WHAT TO WORK ON:
In the records below, begin at the line containing "The width and height of the screenshot is (600, 450)." and end at the line containing "Given: Open the Default catalog dropdown"; quote every line in that span exactly, including both boundary lines, and no others.

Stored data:
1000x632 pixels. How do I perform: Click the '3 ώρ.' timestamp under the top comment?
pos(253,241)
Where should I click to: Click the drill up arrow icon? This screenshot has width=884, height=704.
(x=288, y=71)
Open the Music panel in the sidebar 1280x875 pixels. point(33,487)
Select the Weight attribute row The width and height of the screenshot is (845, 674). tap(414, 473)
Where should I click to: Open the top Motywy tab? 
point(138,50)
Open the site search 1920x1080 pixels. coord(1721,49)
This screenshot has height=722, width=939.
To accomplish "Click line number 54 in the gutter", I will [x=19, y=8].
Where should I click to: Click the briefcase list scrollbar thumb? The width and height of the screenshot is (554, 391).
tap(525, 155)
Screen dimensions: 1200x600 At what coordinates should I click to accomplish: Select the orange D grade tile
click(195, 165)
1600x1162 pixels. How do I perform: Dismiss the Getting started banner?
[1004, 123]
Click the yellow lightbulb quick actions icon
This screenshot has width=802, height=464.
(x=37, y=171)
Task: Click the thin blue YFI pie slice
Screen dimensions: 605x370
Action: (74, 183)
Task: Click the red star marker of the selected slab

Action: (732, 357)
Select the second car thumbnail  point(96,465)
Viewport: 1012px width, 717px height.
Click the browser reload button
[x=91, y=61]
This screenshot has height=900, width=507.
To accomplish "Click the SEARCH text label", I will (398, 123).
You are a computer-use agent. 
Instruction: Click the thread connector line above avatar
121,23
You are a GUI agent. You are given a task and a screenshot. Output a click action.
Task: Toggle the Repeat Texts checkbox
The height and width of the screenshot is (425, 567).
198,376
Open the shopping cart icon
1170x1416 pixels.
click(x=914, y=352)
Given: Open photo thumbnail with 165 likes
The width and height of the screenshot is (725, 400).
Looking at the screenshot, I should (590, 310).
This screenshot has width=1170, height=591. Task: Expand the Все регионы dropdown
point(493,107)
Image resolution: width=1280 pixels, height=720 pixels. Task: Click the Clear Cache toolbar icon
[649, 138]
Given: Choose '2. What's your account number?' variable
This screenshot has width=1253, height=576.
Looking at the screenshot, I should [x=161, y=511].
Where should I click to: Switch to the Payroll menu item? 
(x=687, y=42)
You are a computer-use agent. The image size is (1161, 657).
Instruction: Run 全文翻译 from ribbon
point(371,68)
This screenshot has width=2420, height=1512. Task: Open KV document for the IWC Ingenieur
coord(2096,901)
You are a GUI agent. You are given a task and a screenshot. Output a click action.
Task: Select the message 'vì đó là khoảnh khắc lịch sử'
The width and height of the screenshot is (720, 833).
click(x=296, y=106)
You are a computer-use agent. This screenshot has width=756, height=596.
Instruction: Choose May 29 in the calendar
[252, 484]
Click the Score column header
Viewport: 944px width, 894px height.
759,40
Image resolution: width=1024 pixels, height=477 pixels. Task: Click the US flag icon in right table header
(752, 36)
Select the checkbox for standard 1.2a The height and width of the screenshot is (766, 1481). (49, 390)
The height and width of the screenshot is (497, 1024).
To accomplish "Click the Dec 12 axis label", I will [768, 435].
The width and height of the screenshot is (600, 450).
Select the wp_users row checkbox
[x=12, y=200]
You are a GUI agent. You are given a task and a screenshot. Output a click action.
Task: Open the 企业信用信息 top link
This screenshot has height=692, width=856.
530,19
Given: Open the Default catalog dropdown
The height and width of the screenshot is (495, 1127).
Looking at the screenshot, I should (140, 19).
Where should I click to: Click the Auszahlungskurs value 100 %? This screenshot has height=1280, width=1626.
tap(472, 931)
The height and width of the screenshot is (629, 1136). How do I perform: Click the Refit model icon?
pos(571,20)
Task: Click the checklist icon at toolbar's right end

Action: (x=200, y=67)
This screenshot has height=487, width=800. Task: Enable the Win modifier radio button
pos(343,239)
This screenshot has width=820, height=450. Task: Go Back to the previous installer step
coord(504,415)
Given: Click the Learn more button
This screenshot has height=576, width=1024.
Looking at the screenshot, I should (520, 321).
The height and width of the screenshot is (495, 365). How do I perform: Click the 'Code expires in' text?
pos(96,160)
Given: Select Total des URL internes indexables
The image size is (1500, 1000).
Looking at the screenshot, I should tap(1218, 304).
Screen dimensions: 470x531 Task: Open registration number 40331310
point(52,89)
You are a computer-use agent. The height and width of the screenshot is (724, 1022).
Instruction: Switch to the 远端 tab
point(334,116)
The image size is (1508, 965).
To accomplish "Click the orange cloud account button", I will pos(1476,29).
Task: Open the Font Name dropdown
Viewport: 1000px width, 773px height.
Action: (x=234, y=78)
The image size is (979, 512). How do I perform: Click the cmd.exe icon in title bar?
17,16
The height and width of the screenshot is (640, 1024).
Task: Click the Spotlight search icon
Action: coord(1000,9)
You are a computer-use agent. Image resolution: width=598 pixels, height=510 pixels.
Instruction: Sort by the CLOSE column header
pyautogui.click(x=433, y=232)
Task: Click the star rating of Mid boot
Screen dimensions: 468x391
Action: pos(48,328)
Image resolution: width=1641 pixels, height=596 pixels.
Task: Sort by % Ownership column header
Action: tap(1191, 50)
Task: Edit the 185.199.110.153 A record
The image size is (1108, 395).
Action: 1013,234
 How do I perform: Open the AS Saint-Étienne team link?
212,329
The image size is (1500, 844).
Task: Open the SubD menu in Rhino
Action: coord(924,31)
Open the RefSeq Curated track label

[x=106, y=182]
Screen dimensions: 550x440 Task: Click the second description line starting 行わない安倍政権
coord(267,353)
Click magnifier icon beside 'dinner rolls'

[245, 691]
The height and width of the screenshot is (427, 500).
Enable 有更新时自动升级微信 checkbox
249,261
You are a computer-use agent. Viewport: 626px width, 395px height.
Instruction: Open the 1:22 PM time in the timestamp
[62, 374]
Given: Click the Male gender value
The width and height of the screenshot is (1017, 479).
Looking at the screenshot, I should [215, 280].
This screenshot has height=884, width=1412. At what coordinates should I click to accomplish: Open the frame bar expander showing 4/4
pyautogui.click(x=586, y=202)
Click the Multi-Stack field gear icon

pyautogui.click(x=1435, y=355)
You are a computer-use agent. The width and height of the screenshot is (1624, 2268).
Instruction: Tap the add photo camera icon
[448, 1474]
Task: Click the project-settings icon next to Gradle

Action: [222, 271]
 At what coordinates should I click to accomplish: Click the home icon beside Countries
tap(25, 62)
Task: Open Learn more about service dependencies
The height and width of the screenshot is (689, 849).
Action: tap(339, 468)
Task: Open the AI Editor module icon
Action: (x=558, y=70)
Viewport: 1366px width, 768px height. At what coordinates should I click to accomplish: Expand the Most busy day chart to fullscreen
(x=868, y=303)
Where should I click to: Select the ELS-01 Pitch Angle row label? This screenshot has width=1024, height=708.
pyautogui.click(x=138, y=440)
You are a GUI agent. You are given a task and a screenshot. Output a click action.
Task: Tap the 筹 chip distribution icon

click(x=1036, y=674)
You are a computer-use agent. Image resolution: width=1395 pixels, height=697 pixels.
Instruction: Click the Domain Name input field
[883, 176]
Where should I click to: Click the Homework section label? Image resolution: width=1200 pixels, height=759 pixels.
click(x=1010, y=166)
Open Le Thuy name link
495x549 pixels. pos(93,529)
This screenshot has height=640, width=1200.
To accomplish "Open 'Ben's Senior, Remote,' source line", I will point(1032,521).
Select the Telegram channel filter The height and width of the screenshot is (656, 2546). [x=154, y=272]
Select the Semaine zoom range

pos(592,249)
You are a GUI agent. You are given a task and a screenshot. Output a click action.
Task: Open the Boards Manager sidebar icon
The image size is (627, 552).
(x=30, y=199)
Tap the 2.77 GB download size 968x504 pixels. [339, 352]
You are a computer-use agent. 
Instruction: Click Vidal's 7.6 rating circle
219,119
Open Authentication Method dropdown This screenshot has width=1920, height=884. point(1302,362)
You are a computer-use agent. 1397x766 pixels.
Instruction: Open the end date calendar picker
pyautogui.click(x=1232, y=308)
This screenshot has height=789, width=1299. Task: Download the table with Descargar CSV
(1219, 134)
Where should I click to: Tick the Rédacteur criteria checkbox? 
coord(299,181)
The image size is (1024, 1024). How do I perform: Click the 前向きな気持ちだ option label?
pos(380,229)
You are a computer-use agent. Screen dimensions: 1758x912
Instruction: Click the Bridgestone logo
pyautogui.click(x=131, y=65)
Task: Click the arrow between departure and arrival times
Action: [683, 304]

TASK SOLUTION:
The width and height of the screenshot is (600, 450).
Select the wp_users row checkbox
[x=12, y=200]
You are a GUI agent. You are given a task and a screenshot. Output a click action.
Task: Open the 企业信用信息 top link
This screenshot has height=692, width=856.
530,19
Given: Open the Default catalog dropdown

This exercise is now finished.